[DATA LISTING Boundary: Start]
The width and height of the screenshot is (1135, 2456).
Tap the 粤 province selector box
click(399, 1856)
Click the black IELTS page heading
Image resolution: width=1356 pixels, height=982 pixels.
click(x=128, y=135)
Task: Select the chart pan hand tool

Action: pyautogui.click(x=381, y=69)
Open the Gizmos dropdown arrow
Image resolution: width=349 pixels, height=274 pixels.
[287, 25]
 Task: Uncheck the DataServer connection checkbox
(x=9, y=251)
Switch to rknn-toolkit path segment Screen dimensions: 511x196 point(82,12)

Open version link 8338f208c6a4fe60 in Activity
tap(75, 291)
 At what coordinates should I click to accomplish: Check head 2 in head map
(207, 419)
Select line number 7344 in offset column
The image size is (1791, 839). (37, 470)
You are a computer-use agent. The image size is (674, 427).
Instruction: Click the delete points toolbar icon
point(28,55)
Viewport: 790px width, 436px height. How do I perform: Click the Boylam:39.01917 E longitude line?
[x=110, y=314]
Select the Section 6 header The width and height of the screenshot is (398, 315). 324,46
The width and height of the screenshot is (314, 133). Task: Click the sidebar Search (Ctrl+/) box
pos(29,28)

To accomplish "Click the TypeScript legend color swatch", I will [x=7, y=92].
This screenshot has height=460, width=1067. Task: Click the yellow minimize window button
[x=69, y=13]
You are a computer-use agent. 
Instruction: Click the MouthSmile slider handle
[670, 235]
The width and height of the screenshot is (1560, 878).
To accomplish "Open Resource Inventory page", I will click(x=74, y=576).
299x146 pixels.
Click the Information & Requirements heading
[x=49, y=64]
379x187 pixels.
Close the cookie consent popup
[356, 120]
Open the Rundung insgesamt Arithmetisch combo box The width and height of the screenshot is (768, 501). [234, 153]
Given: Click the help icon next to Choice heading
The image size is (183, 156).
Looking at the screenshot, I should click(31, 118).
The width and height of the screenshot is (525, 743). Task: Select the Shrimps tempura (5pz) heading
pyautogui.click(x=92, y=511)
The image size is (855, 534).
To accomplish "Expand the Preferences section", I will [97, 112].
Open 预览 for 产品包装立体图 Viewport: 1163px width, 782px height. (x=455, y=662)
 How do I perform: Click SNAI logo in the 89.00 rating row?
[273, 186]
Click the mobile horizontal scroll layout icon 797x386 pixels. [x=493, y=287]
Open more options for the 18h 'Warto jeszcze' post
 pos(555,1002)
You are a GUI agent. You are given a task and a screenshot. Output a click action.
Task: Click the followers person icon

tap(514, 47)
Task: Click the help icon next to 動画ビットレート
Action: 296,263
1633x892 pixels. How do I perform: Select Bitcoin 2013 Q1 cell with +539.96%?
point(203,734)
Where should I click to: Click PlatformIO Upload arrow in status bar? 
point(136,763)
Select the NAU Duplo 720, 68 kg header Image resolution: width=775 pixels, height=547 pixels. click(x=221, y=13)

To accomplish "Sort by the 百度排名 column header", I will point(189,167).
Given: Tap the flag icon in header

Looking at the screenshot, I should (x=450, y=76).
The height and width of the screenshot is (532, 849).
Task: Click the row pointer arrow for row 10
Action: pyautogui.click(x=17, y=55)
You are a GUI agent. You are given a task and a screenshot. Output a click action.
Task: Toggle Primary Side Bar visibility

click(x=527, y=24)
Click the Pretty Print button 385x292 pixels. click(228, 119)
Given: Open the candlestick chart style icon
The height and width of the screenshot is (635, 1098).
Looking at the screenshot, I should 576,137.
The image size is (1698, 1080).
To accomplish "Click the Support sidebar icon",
[DATA LISTING Boundary: End]
With the line containing "Open the Rundung" as the first and the final line of the entries above as the last, write out that span exactly and nothing more.

FINISHED EXERCISE:
Open the Rundung insgesamt Arithmetisch combo box The width and height of the screenshot is (768, 501). [234, 153]
Given: Click the help icon next to Choice heading
The image size is (183, 156).
Looking at the screenshot, I should click(31, 118).
The width and height of the screenshot is (525, 743). Task: Select the Shrimps tempura (5pz) heading
pyautogui.click(x=92, y=511)
The image size is (855, 534).
To accomplish "Expand the Preferences section", I will [97, 112].
Open 预览 for 产品包装立体图 Viewport: 1163px width, 782px height. (x=455, y=662)
 How do I perform: Click SNAI logo in the 89.00 rating row?
[273, 186]
Click the mobile horizontal scroll layout icon 797x386 pixels. [x=493, y=287]
Open more options for the 18h 'Warto jeszcze' post
 pos(555,1002)
You are a GUI agent. You are given a task and a screenshot. Output a click action.
Task: Click the followers person icon

tap(514, 47)
Task: Click the help icon next to 動画ビットレート
Action: 296,263
1633x892 pixels. How do I perform: Select Bitcoin 2013 Q1 cell with +539.96%?
point(203,734)
Where should I click to: Click PlatformIO Upload arrow in status bar? 
point(136,763)
Select the NAU Duplo 720, 68 kg header Image resolution: width=775 pixels, height=547 pixels. click(x=221, y=13)

To accomplish "Sort by the 百度排名 column header", I will point(189,167).
Given: Tap the flag icon in header

Looking at the screenshot, I should (x=450, y=76).
The height and width of the screenshot is (532, 849).
Task: Click the row pointer arrow for row 10
Action: pyautogui.click(x=17, y=55)
You are a GUI agent. You are given a task and a screenshot. Output a click action.
Task: Toggle Primary Side Bar visibility

click(x=527, y=24)
Click the Pretty Print button 385x292 pixels. click(228, 119)
Given: Open the candlestick chart style icon
The height and width of the screenshot is (635, 1098).
Looking at the screenshot, I should 576,137.
The image size is (1698, 1080).
To accomplish "Click the Support sidebar icon",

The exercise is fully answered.